**EXTRACTED TEXT:**

>>

While not a major issue, because the U.S. doesn’t always abide by international norms, the notion that UV’s aren’t “legal” weapons is still a concern. According to The Atlantic, “the International Committee of the Red Cross bans weapons that cause more than 25% field mortality and 5% hospital mortality.” UV’s mortality rate is generally much higher than 25%. While most nations that own UV’s may not care about rules like this, it is interesting to think about the overwhelming advantages that these nations have in warfare.
Furthermore, how will the state of war change when the majority of nations begin operating UVs? Today, only the U.S., U.K., Israel, South Korea, and a few other nations own and operate UV’s, while most other countries own and operate more conventional weapons (guns and other small arms) that are outdated by most American Military standards. When UV’s start being sold to the majority of nations, I believe that there may be a short term fluctuation in the multinational polarity of military power (The U.S. will still maintain its military hegemony). Over time, though, the polarity will probably be normalized to pretty much the same levels that are present today. I predict that the world still has about a decade to go until UV’s will be mastered, mass-produced, and disruptive to the polarity of global military power. Until then, the above mentioned issues will probably continue to persist and will somehow be addressed due to the flaws with UVs and the probability of collateral damage in times of war.

<<

**TASKS:**
1. In the passage on UVs in warfare, what mortality levels make a weapon banned by the International Committee of the Red Cross?
2. Which nations does the passage on UVs in warfare name as currently owning and operating UVs? List every one.
3. Output the part of the passage on UVs in warfare that opens with the words containing "While not a" and closes with "have in warfare.".
The listing is unrelated to the passage on UVs in warfare.

**DATASET EXTRACT:**

>>

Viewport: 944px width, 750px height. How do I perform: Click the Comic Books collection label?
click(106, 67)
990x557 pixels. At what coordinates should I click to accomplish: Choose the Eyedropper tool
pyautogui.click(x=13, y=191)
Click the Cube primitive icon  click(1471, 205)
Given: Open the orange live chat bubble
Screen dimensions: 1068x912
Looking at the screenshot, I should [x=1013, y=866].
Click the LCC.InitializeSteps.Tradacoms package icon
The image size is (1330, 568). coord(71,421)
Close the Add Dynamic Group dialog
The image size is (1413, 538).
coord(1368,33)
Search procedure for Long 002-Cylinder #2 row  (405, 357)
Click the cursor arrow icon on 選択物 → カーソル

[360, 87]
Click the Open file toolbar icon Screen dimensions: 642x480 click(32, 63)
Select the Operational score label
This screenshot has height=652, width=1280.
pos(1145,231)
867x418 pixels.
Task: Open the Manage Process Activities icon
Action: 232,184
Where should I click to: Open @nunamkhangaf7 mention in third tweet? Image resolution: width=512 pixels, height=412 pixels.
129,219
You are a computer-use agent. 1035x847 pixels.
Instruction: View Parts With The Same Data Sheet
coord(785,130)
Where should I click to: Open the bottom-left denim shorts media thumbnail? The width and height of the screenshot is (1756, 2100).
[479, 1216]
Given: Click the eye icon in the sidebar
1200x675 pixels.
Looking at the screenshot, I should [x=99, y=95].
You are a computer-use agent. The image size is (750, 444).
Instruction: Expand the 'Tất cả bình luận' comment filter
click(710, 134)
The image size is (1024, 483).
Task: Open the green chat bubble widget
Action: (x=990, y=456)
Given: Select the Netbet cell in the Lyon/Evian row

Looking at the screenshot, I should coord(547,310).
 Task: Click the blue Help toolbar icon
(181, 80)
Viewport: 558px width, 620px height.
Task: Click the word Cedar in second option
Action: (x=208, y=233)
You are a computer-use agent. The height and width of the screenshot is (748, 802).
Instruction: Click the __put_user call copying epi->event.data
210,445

<<

**SOLUTIONS PER TASK:**
1. Weapons that cause more than 25% field mortality and 5% hospital mortality.

2.
- U.S.
- U.K.
- Israel
- South Korea

3.
While not a major issue, because the U.S. doesn’t always abide by international norms, the notion that UV’s aren’t “legal” weapons is still a concern. According to The Atlantic, “the International Committee of the Red Cross bans weapons that cause more than 25% field mortality and 5% hospital mortality.” UV’s mortality rate is generally much higher than 25%. While most nations that own UV’s may not care about rules like this, it is interesting to think about the overwhelming advantages that these nations have in warfare.